Are monitored to determine what wait times can be cut down when dealing with how fast data is retrieved from memory
Disk queue length Is the avg. no. of read and write requests queued for the selected disk during a sample interval
Network bytes total per second The rate at which bytes are sent and received on the interface including framing characters

 

Performance Testing Challenges

      Some challenges within performance testing are as follows:
  • Some tools may only support web applications.
  • Free variants of tools may not work as well as paid variants, and some paid tools may be expensive.
  • Tools may have limited compatibility.
  • It can be difficult to test complex applications for some tools.
  • Response time issue
  • Organizations should also watch out for performance bottlenecks such as CPU, memory and network utilization. Disk usage and limitations of operating systems also should be watched out for.

 

Performance Test Tools

 

                                                         

 

There are a wide variety of performance testing tools available in the market.
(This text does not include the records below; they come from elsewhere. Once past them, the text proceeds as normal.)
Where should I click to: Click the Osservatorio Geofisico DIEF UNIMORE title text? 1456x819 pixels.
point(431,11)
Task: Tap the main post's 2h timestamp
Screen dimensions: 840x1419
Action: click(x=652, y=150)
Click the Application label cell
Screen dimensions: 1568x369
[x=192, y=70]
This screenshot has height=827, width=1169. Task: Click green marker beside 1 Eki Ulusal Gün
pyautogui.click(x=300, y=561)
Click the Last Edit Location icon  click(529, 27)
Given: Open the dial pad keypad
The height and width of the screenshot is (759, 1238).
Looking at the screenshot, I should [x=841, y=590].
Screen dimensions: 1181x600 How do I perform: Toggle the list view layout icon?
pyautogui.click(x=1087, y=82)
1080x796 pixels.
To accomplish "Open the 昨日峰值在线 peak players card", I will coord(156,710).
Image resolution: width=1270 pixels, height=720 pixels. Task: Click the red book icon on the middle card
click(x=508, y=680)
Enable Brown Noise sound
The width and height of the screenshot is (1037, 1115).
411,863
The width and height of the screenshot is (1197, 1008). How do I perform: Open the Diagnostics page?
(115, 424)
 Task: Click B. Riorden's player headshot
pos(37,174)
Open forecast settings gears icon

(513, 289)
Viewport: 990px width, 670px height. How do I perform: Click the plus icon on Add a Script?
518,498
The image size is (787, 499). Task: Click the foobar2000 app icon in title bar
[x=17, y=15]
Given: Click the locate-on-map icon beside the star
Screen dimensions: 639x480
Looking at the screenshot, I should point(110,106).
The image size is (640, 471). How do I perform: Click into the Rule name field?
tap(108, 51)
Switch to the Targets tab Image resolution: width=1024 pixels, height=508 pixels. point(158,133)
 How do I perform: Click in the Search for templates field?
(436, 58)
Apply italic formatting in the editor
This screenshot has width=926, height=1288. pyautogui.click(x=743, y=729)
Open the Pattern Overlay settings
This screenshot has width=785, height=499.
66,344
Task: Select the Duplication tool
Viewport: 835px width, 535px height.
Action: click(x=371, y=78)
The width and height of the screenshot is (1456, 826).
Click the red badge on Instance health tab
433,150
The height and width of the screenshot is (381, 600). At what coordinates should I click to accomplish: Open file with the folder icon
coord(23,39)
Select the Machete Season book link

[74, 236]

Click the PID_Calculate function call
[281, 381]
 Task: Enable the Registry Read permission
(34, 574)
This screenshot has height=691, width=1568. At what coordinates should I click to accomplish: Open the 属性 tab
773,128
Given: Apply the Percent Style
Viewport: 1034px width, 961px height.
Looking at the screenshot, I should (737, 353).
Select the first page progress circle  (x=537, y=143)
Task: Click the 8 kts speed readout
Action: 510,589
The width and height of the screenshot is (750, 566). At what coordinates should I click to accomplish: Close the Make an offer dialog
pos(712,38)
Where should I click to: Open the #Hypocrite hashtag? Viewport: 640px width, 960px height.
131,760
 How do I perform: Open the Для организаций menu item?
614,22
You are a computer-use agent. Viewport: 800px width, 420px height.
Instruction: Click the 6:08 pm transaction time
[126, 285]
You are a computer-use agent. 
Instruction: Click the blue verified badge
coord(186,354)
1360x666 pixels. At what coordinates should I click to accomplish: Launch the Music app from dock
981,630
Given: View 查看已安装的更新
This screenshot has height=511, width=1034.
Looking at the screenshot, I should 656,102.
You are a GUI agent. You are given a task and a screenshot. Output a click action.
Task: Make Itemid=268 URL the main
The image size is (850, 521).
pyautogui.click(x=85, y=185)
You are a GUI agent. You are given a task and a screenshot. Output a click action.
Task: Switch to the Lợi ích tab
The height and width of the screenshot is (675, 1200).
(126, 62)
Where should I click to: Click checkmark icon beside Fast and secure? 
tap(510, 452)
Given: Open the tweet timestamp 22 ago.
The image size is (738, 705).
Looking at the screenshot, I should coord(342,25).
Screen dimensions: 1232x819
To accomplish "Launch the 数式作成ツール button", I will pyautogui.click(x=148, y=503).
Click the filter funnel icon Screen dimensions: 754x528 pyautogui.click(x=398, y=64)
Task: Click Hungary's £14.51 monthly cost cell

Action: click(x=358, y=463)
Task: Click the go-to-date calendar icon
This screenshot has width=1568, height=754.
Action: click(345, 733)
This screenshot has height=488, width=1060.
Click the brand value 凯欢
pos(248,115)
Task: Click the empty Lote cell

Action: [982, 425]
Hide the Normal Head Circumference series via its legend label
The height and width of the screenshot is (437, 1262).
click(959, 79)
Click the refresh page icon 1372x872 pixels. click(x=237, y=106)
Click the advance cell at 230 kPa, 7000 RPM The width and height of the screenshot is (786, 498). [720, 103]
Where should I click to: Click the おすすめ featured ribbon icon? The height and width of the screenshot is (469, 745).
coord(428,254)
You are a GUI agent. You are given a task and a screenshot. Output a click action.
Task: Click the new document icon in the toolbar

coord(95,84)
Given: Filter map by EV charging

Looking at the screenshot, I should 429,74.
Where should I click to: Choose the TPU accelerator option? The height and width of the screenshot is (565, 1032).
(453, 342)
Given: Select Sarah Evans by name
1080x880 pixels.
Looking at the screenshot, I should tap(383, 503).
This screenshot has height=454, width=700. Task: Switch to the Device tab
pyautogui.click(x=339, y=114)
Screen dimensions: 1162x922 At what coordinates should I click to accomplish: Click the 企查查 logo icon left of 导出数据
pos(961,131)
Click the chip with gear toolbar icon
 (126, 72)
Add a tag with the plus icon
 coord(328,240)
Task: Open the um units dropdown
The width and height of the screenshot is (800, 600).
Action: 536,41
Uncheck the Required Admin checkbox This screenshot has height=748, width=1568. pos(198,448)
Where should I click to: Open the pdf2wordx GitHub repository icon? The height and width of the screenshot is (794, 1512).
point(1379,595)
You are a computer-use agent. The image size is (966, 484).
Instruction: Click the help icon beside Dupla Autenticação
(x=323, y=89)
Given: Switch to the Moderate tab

The tool you choose for testing will depend on many factors such as types of the protocol supported, license cost, hardware requirements, platform support etc.

Below is a list of popularly used testing tools,
  • LoadNinja – Is revolutionizing the way we load test. This cloud-based load testing tool empowers teams to record & instantly playback comprehensive load tests, without complex dynamic correlation & run these load tests in real browsers at scale. Teams can increase test coverage & cut load testing time by over 60%.
  • WebLoad – Combines performance, scalability, and integrity as a single process for the verification of web and mobile applications.
  • HP LoadRunner  Is the most popular performance testing tools on the market today. This tool is capable of simulating hundreds of thousands of users, putting applications under real-life loads to determine their behaviour under expected loads.
  • LoadRunner – Features a virtual user generator that simulates the actions of live human users.
  • Jmeter  Is an Apache performance testing tool (one of the leading tools used for load testing of web and application servers), can generate load tests on web and application services. JMeter plugins provide flexibility in load testing and cover areas such as graphs, thread groups, timers, functions and logic controllers. JMeter supports an integrated development environment (IDE) for test recording for browsers or web applications, as well as a command-line mode for load testing Java-based operating systems.